Britain’s accidental withdrawal from the European Union should give other countries pause before consulting their own voters directly in a referendum again.
The problem with referendums is that complicated political questions don’t usually lend simple “yes” or “no” answers.
The whole point of parliamentary democracy is that we can elect people to make such choices for us; to weigh the costs and benefits, to think through the long-term consequences, to make sure one group isn’t disproportionately affected over another. Most voters don’t have the time nor the interest to be part-time politicians themselves.
Referendum about what?
When referendums are called, too many voters will use them as a means of expressing their general approval or discontent with the incumbent government, the “establishment” or the status quo.
Opinion polls conducted before the referendum in the United Kingdom revealed that most voters didn’t actually want to leave the EU. Nor did they expect that would be the outcome.
Many were dissatisfied with how the bloc operated.
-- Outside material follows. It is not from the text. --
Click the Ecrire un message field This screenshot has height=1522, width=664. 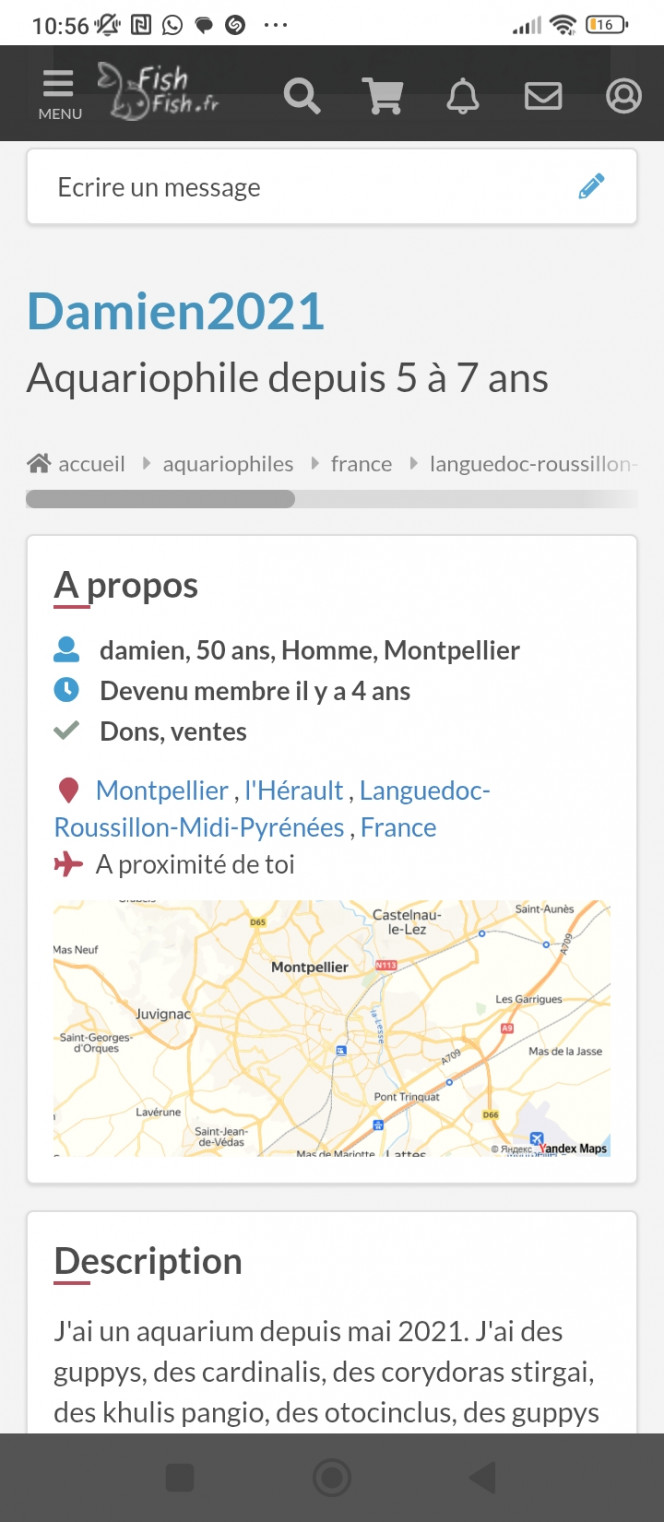click(300, 187)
Although many weren’t really sure how the bloc operated and relied on stereotypes and half-truths peddled by Britain’s Euroskeptic press and shameless politicians like Boris Johnson and Michael Gove.
Self-serving
The fact that they, of all people, led the “leave” campaign points to a second problem: politicians often use referendums to their own ends.
The reason David Cameron called the referendum in the first place was to satisfy Euroskeptics in his Conservative Party and stem defections to the United Kingdom Independence Party.
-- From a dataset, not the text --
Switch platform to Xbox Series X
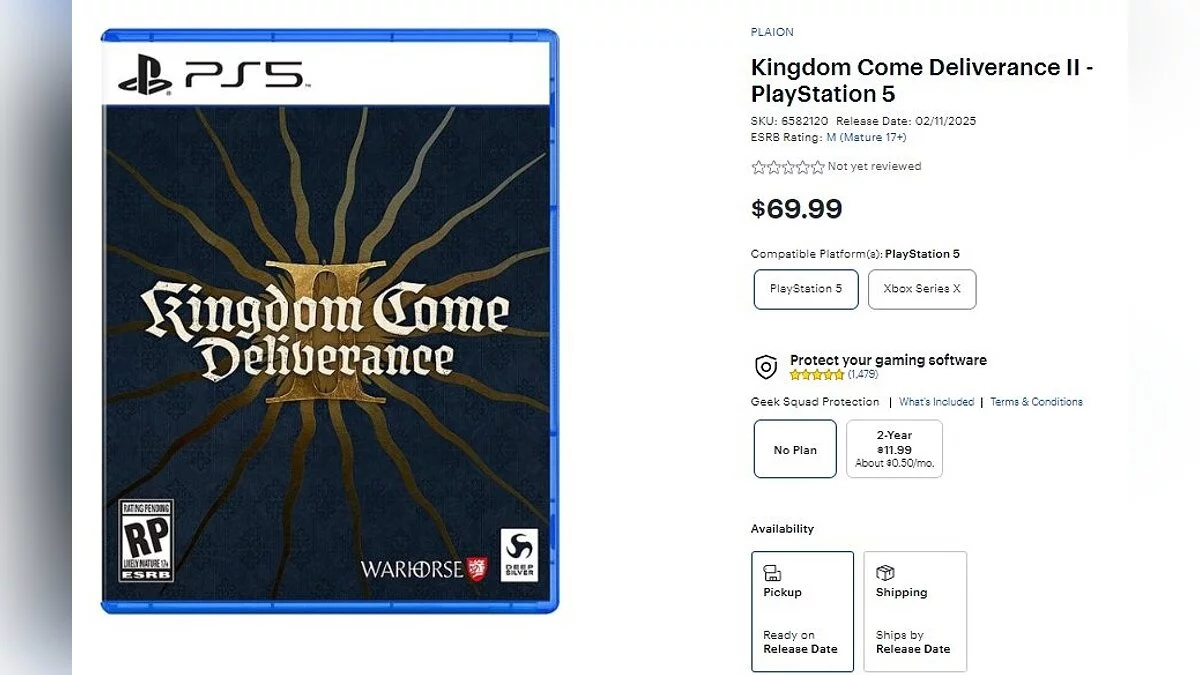Image resolution: width=1200 pixels, height=675 pixels. [x=921, y=289]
In the case of Johnson and Gove, they probably threw their support behind leave less out of conviction and more because they aspired to replace Cameron as prime minister.
Similarly, in Greece, Alexis Tsipras called a referendum last year on the proposed terms of his country’s bailout in order to gain leverage in negotiations with the rest of the European Union and the IMF. (To no avail — only days after the referendum, Tsipras was forced to accept the conditions he and his people had rejected.)
In Hungary, Viktor Orbán is calling a referendum this autumn on a EU plan to distribute migrants proportionally across the bloc’s 28 (soon to be 27) member states. Orbán opposes the plan and would use the referendum to keep Hungary out of it.
At best then a referendum only serves to confirm the choices voters made in an election. At worst, they produce the “wrong” result and plunge a nation into crisis.